Ngenla is indicated for the treatment of children and adolescents aged 3 years and older with growth failure due to insufficient secretion of growth hormone.

Treatment should be initiated and supervised by physicians qualified and experienced in the diagnosis and treatment of pediatric patients with growth hormone deficiency (GHD).

Posology

The recommended dose is 0.66 mg/kg body weight administered once weekly by subcutaneous injection.

Each pre-filled pen can be used to dial and deliver the dose prescribed by the physician. The dose may be rounded up or down based on the physician’s expertise in the individual patient’s needs.

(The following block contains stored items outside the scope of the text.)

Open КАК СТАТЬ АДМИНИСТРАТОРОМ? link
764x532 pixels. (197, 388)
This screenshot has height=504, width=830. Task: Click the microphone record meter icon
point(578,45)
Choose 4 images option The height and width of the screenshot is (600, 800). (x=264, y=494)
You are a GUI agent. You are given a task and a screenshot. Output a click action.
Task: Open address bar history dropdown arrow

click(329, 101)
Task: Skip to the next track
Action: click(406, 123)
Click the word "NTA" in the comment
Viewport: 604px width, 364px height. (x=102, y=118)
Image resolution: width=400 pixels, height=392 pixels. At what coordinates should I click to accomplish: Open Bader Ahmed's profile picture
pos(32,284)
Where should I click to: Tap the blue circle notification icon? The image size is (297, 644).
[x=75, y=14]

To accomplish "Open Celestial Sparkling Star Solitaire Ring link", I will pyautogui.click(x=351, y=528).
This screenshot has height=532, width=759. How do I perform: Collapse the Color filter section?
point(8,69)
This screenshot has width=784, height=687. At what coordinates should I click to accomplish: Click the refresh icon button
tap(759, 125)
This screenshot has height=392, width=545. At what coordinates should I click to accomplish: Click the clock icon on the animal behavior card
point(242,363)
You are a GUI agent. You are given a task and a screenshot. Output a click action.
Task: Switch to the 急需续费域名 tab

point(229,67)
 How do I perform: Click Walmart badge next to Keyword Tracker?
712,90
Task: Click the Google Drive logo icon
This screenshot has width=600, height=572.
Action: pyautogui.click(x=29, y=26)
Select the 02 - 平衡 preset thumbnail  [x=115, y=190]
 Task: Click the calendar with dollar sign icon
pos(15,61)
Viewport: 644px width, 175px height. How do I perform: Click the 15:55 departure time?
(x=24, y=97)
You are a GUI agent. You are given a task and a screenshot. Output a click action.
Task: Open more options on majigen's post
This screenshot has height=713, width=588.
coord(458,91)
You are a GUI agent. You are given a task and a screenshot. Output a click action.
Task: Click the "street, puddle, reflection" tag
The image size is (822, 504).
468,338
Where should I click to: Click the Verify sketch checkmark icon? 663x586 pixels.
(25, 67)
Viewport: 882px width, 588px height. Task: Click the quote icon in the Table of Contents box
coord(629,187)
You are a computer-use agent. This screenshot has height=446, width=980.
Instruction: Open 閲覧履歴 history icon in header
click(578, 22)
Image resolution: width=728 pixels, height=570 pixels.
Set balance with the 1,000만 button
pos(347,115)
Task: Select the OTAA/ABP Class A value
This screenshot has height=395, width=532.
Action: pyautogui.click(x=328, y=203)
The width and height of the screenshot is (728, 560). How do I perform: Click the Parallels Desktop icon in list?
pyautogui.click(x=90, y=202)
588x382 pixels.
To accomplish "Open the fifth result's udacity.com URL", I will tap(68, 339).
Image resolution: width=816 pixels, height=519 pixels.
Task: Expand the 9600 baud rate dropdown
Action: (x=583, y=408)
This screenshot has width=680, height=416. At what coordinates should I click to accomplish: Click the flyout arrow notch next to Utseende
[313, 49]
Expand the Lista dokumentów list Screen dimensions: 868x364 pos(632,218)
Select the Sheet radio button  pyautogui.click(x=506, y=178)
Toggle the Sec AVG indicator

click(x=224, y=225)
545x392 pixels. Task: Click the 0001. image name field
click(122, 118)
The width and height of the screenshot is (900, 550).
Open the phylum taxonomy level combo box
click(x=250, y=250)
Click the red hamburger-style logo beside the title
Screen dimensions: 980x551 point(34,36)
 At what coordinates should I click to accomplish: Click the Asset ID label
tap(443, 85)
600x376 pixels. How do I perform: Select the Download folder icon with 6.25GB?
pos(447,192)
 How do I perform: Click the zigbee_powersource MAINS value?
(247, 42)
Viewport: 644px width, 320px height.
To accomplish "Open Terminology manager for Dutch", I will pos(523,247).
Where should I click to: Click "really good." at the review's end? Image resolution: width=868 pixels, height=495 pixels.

When a dose greater than 30 mg is required (i.e. in a patient with a body weight > 45 kg), two injections should be administered.

Starting dose for patients switching from once-daily growth hormone medicinal products

For patients switching from once-daily growth hormone medicinal products, once-weekly somatrogon therapy can be initiated at a dose of 0.66 mg/kg/week on the day after the last once-daily injection.

Dose titration

The dose of somatrogon can be adjusted as needed based on growth velocity, adverse reactions, body weight and serum insulin-like growth factor 1 (IGF-1) concentrations.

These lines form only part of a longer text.